The ECOreport recently published an excellent story on the rise, fall and rise again of PACE programs. Property-assessed-clean-energy or PACE got it’s start in Berkeley, California when the then mayor’s Chief of Staff, Cisco DeVries, put the pieces together for the idea in 2007.
PACE is a special tax assessment to help finance solar or other clean energy improvements at homes. Rather than require the homeowners to finance the project upfront, municipalities will fund the projects through bonds created. The loans are then paid back in the form of an additional property tax assessment. PACE financing programs require the cooperation of local governments that assess property taxes.
In 2010, at the peak of the housing crisis, Fannie Mae and Freddie Mac put the programs to a halt by discouraging local governments from implementing them out of fear that they may aversely affect an already unstable mortgage system. This was despite the fact that PACE, like any other property assessment placed by a local government take precedence over any private debt.

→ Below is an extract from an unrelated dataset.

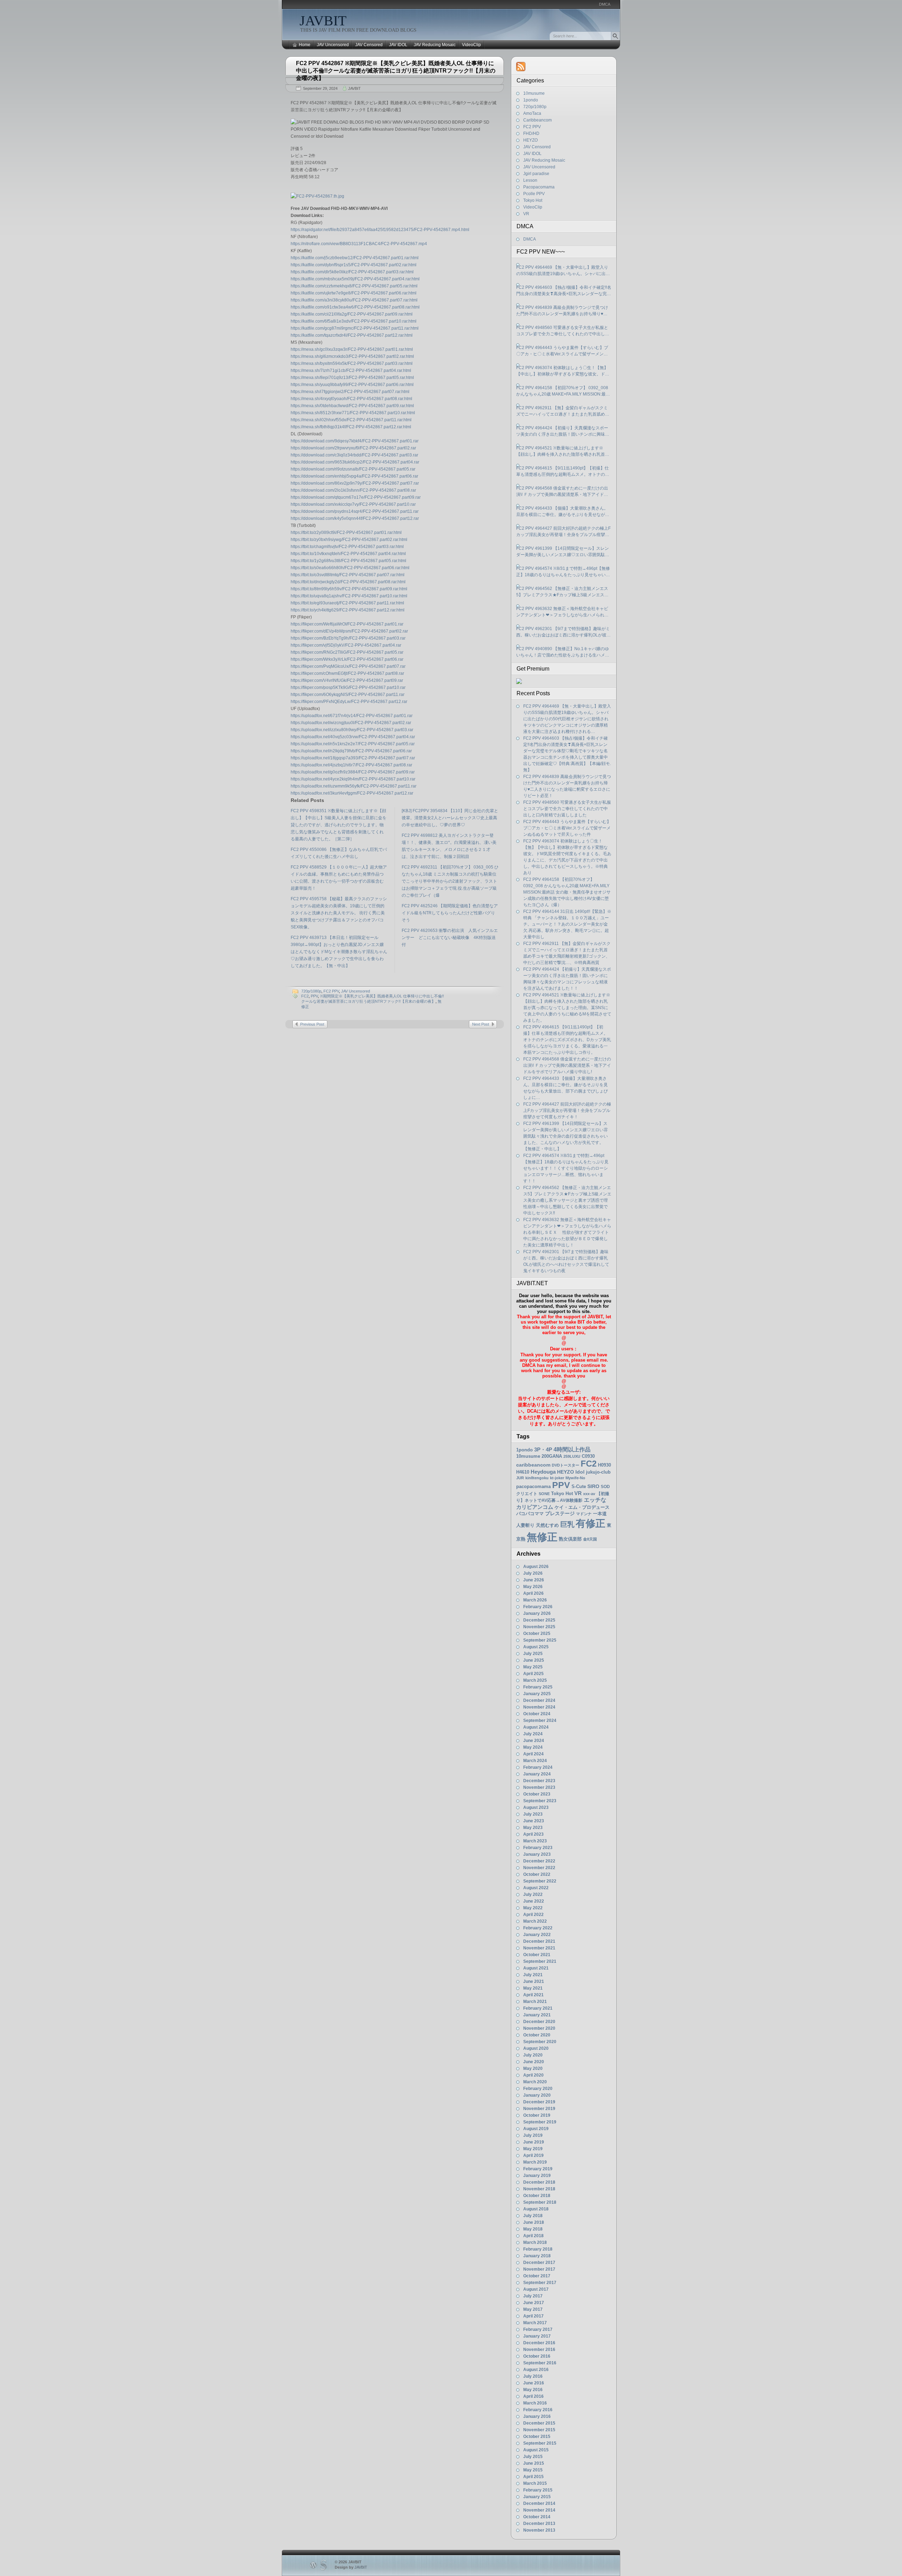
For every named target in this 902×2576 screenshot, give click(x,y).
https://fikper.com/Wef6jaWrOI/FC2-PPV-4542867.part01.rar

Meanwhile, DeVries kept plugging away, providing commercial PACE programs until the California housing market eventually recovered and Governor Jerry Brown was able to establish a fund to cover the mortgage lenders from potential losses.
Last year, DeVries’ company, Renewable Funding, relaunched the residential PACE program in 17 counties and 142 cities in California. Soon they’ll be able to accommodate every municipality in California.
According to DeVries, Florida is probably the next state with the insurance funds available to implement residential PACE programs again!